**What the task asks**
In the records below, some lines hold the word "target". Copy each of those lines.

**Supplied material**
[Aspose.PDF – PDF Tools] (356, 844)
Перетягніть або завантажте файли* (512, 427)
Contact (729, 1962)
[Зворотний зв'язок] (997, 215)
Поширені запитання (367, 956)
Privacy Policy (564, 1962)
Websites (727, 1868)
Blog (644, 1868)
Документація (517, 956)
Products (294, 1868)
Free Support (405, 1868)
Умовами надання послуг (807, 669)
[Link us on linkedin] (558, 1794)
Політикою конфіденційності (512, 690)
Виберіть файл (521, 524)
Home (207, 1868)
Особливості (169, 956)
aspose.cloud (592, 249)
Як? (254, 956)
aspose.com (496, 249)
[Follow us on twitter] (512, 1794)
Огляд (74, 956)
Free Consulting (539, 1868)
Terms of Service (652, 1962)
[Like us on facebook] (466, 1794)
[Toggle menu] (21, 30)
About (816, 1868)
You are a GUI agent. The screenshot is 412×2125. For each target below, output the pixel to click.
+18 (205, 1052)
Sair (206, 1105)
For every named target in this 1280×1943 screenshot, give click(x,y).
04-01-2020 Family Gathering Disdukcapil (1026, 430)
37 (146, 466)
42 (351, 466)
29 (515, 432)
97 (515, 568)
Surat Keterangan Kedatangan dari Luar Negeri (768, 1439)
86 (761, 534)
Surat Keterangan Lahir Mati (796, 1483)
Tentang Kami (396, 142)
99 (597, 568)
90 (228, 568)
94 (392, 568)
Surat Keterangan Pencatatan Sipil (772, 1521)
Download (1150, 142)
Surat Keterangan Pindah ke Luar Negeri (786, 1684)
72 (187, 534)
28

**Result below**
You are a GUI agent. The screenshot is 412×2125. For each target below, output the pixel to click.
For every named target in this 1280×1943 screenshot, give click(x,y).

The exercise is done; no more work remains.